• TASK STATEMENT: Copy out the lines from the first one through the line containing "Action: point(1602,37)", inclusive, switching every "icon" to "button" and leaving everything else unchanged.

Text and element pointing lines:
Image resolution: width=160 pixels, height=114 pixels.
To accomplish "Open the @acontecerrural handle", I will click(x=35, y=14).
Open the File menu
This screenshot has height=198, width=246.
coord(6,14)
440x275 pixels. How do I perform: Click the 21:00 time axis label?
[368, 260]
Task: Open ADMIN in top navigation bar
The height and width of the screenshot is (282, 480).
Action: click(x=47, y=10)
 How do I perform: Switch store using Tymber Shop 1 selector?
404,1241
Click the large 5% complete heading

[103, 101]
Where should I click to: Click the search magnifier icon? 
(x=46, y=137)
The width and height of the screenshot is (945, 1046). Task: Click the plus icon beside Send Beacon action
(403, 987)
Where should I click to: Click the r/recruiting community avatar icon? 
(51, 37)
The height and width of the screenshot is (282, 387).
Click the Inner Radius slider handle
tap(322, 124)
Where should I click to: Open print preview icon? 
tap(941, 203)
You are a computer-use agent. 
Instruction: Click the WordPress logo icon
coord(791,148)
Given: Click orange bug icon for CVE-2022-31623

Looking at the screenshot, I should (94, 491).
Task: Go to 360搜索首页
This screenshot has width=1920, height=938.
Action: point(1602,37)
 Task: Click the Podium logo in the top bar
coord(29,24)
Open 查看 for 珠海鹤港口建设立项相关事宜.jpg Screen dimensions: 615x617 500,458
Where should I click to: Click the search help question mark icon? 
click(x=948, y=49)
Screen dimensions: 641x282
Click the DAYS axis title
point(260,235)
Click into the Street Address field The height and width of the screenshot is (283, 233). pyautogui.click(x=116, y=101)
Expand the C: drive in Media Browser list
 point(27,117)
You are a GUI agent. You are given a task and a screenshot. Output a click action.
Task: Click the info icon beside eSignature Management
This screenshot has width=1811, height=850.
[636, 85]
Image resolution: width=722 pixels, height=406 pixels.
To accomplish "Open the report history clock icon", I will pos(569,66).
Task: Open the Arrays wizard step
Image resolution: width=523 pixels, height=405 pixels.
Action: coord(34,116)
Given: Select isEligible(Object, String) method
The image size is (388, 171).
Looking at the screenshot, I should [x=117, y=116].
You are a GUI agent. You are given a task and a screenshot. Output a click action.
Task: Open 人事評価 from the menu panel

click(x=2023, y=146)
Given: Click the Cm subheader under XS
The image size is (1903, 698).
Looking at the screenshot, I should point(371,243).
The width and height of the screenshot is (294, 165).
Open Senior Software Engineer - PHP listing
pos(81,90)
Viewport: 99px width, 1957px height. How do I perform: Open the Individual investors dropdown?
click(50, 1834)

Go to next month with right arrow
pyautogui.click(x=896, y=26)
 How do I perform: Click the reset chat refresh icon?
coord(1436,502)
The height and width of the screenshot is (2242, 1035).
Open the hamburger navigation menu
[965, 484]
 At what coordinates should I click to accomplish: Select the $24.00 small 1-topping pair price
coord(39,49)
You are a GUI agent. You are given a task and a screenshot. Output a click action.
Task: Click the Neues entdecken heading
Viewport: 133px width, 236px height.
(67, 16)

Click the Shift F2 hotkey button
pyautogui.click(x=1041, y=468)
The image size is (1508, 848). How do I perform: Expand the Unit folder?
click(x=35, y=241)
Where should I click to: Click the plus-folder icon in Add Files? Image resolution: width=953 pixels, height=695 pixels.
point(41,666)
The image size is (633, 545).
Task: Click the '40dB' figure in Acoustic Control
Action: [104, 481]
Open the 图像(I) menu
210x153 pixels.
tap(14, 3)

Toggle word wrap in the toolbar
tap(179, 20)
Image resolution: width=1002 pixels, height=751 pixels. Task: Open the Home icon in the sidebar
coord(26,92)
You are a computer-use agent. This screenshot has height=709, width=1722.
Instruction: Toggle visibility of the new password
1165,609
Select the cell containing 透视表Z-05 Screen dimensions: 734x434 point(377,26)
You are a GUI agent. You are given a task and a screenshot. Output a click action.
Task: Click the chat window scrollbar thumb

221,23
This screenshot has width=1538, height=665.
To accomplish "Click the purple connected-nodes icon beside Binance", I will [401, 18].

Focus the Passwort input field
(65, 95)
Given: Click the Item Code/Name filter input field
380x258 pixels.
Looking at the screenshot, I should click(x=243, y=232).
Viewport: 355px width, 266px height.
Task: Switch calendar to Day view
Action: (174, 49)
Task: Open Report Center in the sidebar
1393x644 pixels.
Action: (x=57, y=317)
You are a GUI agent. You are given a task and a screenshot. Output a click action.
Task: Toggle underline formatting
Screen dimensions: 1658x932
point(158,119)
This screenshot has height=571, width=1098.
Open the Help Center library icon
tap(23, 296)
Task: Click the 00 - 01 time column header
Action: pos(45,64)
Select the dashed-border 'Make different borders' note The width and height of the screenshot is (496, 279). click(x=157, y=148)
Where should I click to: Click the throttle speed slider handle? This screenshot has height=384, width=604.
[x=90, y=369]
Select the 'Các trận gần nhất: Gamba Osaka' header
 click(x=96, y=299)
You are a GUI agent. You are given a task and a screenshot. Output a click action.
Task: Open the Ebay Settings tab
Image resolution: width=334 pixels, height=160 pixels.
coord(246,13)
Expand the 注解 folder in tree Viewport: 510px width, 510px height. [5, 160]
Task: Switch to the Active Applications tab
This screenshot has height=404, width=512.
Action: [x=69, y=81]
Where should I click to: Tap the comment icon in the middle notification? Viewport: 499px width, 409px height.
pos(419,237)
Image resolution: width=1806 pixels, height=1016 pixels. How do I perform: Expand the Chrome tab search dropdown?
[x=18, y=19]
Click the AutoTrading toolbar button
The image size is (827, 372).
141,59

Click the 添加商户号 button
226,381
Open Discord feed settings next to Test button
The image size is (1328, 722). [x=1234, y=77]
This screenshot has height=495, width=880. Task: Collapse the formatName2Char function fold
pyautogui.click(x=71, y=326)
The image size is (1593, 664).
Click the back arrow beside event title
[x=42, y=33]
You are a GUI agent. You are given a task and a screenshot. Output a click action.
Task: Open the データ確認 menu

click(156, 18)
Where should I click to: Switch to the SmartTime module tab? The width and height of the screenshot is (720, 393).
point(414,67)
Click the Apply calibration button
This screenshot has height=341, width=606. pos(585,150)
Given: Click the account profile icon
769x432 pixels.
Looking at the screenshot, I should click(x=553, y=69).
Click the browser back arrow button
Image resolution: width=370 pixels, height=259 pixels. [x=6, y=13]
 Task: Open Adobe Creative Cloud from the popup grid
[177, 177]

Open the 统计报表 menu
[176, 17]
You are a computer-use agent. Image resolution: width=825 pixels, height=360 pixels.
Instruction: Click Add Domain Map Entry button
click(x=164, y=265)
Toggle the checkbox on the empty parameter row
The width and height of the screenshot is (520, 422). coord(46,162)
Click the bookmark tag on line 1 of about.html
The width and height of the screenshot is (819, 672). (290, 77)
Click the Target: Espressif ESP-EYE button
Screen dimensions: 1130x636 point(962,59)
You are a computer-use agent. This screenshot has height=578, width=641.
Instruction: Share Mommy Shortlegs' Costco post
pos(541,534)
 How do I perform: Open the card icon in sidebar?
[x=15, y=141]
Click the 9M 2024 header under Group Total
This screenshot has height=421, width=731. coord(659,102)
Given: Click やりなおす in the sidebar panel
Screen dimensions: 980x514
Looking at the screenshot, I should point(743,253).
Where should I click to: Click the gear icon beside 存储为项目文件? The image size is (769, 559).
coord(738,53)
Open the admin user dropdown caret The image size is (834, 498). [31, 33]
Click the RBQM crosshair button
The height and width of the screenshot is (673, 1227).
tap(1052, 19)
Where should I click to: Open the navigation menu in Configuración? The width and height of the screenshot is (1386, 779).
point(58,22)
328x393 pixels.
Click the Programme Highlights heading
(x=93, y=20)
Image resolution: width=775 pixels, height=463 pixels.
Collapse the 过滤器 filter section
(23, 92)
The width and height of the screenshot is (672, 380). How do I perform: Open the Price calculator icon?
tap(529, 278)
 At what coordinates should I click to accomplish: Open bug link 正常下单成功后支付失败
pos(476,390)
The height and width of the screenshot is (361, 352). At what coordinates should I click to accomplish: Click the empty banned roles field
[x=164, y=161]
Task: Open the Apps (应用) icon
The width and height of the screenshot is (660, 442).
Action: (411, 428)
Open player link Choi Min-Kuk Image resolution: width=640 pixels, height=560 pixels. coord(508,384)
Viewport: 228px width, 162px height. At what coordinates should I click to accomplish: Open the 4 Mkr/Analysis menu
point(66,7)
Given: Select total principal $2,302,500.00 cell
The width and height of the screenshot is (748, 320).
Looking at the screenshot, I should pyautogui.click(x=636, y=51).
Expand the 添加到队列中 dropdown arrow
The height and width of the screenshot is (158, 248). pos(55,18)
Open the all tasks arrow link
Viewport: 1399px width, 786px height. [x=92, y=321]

• WRITTEN ANSWER:
Image resolution: width=160 pixels, height=114 pixels.
To accomplish "Open the @acontecerrural handle", I will click(x=35, y=14).
Open the File menu
This screenshot has height=198, width=246.
coord(6,14)
440x275 pixels. How do I perform: Click the 21:00 time axis label?
[368, 260]
Task: Open ADMIN in top navigation bar
The height and width of the screenshot is (282, 480).
Action: click(x=47, y=10)
 How do I perform: Switch store using Tymber Shop 1 selector?
404,1241
Click the large 5% complete heading

[103, 101]
Where should I click to: Click the search magnifier button? 
(x=46, y=137)
The width and height of the screenshot is (945, 1046). Task: Click the plus button beside Send Beacon action
(403, 987)
Where should I click to: Click the r/recruiting community avatar button? 
(51, 37)
The height and width of the screenshot is (282, 387).
Click the Inner Radius slider handle
tap(322, 124)
Where should I click to: Open print preview button? 
tap(941, 203)
You are a computer-use agent. 
Instruction: Click the WordPress logo button
coord(791,148)
Given: Click orange bug button for CVE-2022-31623

Looking at the screenshot, I should (94, 491).
Task: Go to 360搜索首页
This screenshot has width=1920, height=938.
Action: point(1602,37)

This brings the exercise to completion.